* [Aufgabendetails] Prüfe, ob die folgenden Aussagen mit dem Abstract zum Wissensportal übereinstimmen, und antworte jeweils mit Ja oder Nein samt den entscheidenden Worten des Textes als wörtlichem Zitat: (a) Der Beitrag schlägt ein Wissensportal als Basistechnologie zur Unterstützung des Wissensmanagements vor. (b) Die ausgewählten Prozesse wurden in UML-Diagrammen abgebildet. (c) Die Marktmacht verlagert sich vom Kunden hin zum Handel.

* [Ausgangstext]
::::

PROMATIS AG Badhausweg 5 D-76307 Karlsbad [email protected]

Lehrstuhl für Entwicklung betrieblicher Informationssysteme J. W. Goethe-Universität Mertonstr. 17 D-60325 Frankfurt am Main [email protected]

Abstract: Unternehmen sehen sich zur Zeit neuen Wettbewerbssituationen wie wachsendem Konkurrenzdruck, verkürzten Produktlebenszyklen und einer Verlagerung der Marktmacht vom Handel hin zum Kunden ausgesetzt. Dies erfordert ein hohes Maß an Flexibilität und setzt die adaptive Gestaltung der Geschäftsprozesse und die strukturierte Implementierung geeigneter Informationstechnologien zum dynamischen Wissensmanagement voraus. Als Basistechnologie zur Unterstützung des Wissensmanagements wird im Rahmen dieses Beitrags ein Wissensportal vorgeschlagen. Fundamentale Grundlage bei der Konzeption eines solchen Wissensportals ist die strukturierte Dokumentation, Analyse und Überwachung der zugrundeliegenden Geschäftsprozesse. Vor diesem Hintergrund wurden wissensintensive Prozesse im IT-Dienstleistungsumfeld ausgewählt und in Prozessmodellen (Petri-Netzen) abgebildet. Darauf aufbauend wurden spezifische Benutzer- und Systemanforderungen abgeleitet und als Ergebnis ein Wissensportal zur aktiven Unterstützung der verschiedenen wissensintensiven Geschäftsprozesse umgesetzt.

::::

* [Angezeigte Daten]
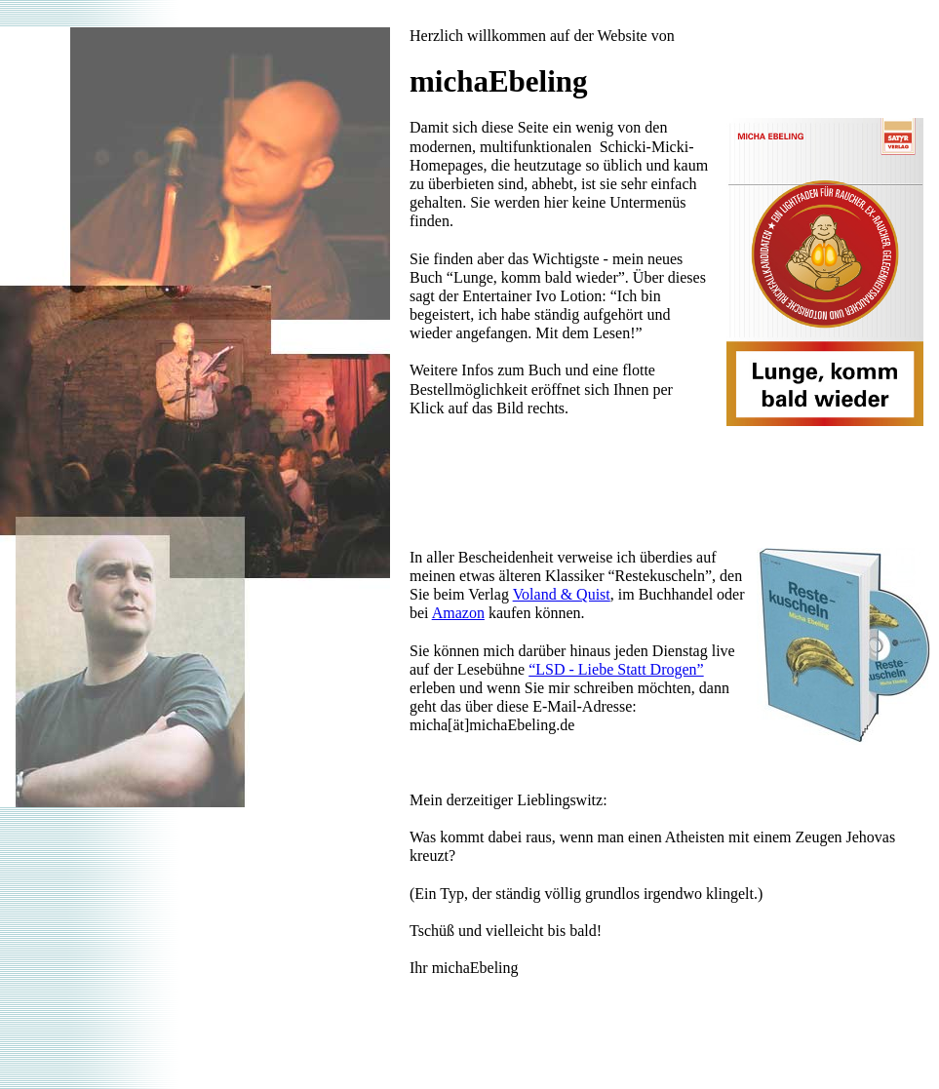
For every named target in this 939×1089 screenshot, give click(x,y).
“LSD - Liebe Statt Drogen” (616, 669)
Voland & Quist (561, 594)
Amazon (458, 612)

::::

* [Fertige Antwort]
(a) Ja: „Als Basistechnologie zur Unterstützung des Wissensmanagements wird im Rahmen dieses Beitrags ein Wissensportal vorgeschlagen.“
(b) Nein: „in Prozessmodellen (Petri-Netzen) abgebildet“
(c) Nein: „einer Verlagerung der Marktmacht vom Handel hin zum Kunden“